[WHAT YOU HAVE TO DO]
Duplicate the lines below, starting at the line that contains "Tap the day number 8 in the date" and ending at the line that contains "640x360 pixels. (x=373, y=269)", with both of those lines included.

──────── DATASET ROWS

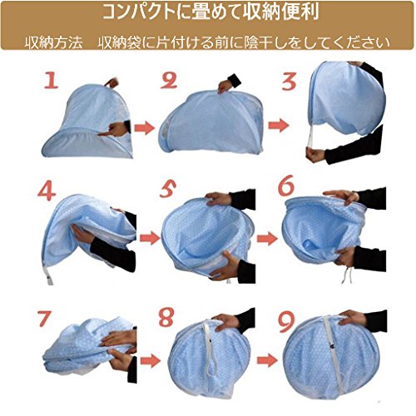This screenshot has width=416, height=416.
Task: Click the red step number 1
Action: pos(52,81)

────────────────
──────── DATASET ROWS

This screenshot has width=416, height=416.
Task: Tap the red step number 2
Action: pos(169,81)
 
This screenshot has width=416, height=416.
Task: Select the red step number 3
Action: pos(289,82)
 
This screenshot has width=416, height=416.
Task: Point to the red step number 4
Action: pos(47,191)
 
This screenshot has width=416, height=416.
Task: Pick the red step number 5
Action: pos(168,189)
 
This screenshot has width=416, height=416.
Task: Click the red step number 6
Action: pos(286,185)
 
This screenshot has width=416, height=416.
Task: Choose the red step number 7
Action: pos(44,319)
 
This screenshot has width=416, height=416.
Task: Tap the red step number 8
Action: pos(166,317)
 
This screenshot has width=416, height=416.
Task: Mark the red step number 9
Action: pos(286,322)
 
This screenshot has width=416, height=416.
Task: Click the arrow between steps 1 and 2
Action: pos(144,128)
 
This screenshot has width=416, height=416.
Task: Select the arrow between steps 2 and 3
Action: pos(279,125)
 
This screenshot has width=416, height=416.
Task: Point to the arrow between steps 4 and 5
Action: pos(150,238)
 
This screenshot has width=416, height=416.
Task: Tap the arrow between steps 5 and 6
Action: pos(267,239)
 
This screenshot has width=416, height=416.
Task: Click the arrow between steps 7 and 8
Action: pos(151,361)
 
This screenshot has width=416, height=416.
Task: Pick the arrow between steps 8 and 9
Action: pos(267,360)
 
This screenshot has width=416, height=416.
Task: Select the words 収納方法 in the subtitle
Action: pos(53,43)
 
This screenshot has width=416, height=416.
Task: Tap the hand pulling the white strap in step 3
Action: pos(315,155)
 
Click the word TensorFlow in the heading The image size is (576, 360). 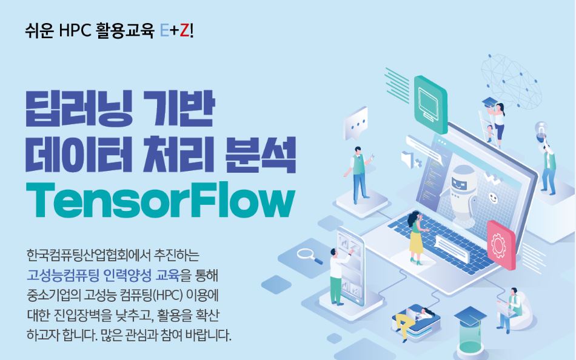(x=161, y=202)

────────────────
──────── DATASET ROWS

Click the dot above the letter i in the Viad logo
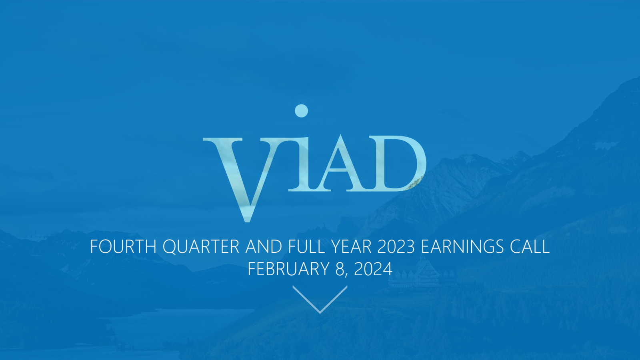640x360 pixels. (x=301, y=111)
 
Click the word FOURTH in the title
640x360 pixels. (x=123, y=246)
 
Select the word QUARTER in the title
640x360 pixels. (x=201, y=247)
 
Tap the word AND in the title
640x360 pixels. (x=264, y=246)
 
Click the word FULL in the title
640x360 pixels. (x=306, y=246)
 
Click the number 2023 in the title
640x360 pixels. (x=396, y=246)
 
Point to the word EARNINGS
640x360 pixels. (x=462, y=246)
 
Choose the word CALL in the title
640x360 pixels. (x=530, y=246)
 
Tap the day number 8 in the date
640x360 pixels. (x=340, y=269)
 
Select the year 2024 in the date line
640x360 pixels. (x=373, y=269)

────────────────

[RESULT BELOW]
Tap the day number 8 in the date
640x360 pixels. (x=340, y=269)
 
Select the year 2024 in the date line
640x360 pixels. (x=373, y=269)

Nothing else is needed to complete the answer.